═══ Quoted passage ═══

You can hear drop as the mind has the ability to think of things that it does and it has the ability to think of things that have been done to it. This is just language, I'm just using this language, you know, what it's called. There's this wonderful poem, you know, which I don't know the poem actually. Basically, I'll tell you the narrative of the poem. is uh there's this guy outside this woman's uh house and he calls her servant you know her servant's name is jade little jade that's a chinese lady she has a little servant named jade so he calls the postman door he calls little jade little jade because he doesn't want to call her name you know because then people will know he's outside so he calls his servant's name you know so we can't actually i can't actually say It's not the words, you know. And this is where the meeting thing happens in our head, is that we express some words and somebody, and there's a meeting, and in that meeting, in the energy of that meeting, the meaning can manifest.

[63:18]

So I say drop it, I'm trying to talk about how you can let something, let an experience come up and like, you know, not activate your mind around it. you know, how you can drop, how you can drop all that stuff you laid on everything, and let it drop. But also, it's actually already dropped, you know, the thing actually has all, simultaneously the thing is actually all by itself and it's pure dependent co-arising without the stuff added to it, or you could say without the dependent co-arising taken away from it. Pulling the dependent co-arising away so it's by itself, or pushing self-existence onto it, these are ways we activate our mind around objects. So just drop all that. Could we say drop happens? Drop happens, yeah, drop happens. In other words, but also you're willing for that all to drop. You trust that, you trust, you're willing. You can see that, you can see that that's causing all the problems and you say, I would, I would, I would be willing for that to drop for a second, you know, and then it drops. It actually drops all the time anyway, but it also actually crops up there.

═══ Raw data ═══

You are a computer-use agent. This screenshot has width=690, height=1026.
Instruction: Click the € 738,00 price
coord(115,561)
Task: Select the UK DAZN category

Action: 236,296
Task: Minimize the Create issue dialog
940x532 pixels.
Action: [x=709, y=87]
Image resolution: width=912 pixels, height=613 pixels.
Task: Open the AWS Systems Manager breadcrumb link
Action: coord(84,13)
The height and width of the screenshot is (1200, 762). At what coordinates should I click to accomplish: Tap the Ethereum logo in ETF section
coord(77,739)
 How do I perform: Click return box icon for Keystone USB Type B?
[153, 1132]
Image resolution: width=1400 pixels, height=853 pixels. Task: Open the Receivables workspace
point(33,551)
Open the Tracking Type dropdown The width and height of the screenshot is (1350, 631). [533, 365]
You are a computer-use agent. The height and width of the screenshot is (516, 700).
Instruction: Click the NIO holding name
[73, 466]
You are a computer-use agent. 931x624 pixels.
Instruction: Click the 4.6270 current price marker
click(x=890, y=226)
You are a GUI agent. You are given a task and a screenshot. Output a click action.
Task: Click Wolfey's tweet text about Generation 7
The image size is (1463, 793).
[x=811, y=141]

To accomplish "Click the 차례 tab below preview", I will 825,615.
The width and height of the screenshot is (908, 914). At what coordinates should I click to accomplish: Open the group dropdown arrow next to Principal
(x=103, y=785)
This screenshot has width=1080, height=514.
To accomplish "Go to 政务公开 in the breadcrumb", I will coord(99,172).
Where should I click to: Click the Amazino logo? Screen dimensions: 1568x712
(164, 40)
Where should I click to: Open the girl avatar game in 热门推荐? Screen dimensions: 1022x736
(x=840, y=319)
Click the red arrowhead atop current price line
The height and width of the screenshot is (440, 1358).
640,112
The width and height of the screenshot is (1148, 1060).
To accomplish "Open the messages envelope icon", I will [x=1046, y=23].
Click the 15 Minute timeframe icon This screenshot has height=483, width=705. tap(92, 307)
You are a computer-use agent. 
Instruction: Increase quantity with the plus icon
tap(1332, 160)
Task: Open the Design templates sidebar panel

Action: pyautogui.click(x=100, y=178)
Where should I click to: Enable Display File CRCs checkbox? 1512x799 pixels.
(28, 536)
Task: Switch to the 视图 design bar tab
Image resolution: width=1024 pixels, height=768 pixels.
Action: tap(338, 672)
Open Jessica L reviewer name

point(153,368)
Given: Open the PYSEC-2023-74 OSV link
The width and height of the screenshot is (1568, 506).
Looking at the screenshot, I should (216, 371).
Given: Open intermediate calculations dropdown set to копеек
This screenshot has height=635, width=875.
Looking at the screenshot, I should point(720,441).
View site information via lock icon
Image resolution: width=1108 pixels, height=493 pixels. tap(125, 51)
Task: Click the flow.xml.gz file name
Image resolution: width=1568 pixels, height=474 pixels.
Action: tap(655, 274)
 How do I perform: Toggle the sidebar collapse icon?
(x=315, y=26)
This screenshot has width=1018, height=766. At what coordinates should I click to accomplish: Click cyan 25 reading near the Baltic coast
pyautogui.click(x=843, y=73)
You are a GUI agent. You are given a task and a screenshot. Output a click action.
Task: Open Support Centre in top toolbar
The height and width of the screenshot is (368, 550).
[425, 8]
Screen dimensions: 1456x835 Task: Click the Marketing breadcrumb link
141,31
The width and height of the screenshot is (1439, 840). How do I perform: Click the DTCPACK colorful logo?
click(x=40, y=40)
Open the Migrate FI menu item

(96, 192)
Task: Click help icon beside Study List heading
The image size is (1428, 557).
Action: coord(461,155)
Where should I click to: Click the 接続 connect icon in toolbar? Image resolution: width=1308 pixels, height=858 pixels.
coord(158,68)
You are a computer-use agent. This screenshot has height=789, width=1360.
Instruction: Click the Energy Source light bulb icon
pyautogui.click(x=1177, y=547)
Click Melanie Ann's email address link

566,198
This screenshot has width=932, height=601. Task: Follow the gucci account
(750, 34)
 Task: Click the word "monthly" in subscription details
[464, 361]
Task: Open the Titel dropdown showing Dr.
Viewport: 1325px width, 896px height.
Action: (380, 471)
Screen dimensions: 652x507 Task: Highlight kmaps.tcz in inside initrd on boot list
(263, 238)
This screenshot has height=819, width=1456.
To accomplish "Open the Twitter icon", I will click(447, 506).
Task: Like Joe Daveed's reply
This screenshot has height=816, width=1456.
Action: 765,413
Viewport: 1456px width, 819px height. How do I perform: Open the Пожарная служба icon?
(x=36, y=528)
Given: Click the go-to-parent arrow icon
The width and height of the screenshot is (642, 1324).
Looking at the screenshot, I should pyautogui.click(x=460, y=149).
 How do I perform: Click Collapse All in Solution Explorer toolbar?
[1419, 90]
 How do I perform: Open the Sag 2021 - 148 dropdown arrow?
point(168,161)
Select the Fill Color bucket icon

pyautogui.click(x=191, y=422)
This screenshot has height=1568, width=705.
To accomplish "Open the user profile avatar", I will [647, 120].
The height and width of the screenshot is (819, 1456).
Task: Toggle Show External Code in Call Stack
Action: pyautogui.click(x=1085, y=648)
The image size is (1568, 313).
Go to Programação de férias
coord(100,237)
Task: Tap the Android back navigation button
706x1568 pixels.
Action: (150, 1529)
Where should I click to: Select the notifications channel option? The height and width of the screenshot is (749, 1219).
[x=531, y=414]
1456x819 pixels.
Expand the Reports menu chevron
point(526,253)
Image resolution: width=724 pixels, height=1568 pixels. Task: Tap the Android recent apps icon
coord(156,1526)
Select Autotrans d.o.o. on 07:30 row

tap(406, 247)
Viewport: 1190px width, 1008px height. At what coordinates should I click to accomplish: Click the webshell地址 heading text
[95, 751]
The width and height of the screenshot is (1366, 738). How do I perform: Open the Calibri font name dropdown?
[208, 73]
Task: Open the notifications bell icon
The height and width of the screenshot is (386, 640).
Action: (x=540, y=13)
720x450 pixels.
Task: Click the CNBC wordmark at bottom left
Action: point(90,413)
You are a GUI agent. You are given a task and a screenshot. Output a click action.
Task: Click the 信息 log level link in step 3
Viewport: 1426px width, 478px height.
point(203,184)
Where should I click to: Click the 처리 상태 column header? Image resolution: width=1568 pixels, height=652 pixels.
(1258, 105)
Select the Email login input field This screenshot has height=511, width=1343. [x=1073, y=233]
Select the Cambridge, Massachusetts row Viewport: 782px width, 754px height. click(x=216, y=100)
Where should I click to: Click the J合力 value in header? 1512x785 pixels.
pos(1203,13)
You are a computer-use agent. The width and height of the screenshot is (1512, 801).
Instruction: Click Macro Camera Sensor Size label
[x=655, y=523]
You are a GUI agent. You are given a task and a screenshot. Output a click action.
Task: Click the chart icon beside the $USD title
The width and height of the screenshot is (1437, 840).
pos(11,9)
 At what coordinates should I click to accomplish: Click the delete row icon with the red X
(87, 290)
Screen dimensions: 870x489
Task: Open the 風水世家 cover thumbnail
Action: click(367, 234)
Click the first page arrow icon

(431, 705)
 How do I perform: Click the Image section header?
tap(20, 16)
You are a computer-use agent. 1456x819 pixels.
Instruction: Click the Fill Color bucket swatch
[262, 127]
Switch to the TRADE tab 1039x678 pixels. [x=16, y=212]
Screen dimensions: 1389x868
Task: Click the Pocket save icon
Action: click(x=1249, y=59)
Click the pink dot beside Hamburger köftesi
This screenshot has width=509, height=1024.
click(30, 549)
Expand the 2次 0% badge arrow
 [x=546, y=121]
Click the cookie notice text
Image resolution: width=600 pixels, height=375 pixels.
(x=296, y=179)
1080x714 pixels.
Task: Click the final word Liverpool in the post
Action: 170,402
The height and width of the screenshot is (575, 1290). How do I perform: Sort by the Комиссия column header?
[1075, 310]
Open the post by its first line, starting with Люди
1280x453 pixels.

═══

> Stated task: Reproduce the full talk transcript on letting things drop, shown above before the rows, word for word.

> Correct output:
You can hear drop as the mind has the ability to think of things that it does and it has the ability to think of things that have been done to it. This is just language, I'm just using this language, you know, what it's called. There's this wonderful poem, you know, which I don't know the poem actually. Basically, I'll tell you the narrative of the poem. is uh there's this guy outside this woman's uh house and he calls her servant you know her servant's name is jade little jade that's a chinese lady she has a little servant named jade so he calls the postman door he calls little jade little jade because he doesn't want to call her name you know because then people will know he's outside so he calls his servant's name you know so we can't actually i can't actually say It's not the words, you know. And this is where the meeting thing happens in our head, is that we express some words and somebody, and there's a meeting, and in that meeting, in the energy of that meeting, the meaning can manifest.

[63:18]

So I say drop it, I'm trying to talk about how you can let something, let an experience come up and like, you know, not activate your mind around it. you know, how you can drop, how you can drop all that stuff you laid on everything, and let it drop. But also, it's actually already dropped, you know, the thing actually has all, simultaneously the thing is actually all by itself and it's pure dependent co-arising without the stuff added to it, or you could say without the dependent co-arising taken away from it. Pulling the dependent co-arising away so it's by itself, or pushing self-existence onto it, these are ways we activate our mind around objects. So just drop all that. Could we say drop happens? Drop happens, yeah, drop happens. In other words, but also you're willing for that all to drop. You trust that, you trust, you're willing. You can see that, you can see that that's causing all the problems and you say, I would, I would, I would be willing for that to drop for a second, you know, and then it drops. It actually drops all the time anyway, but it also actually crops up there.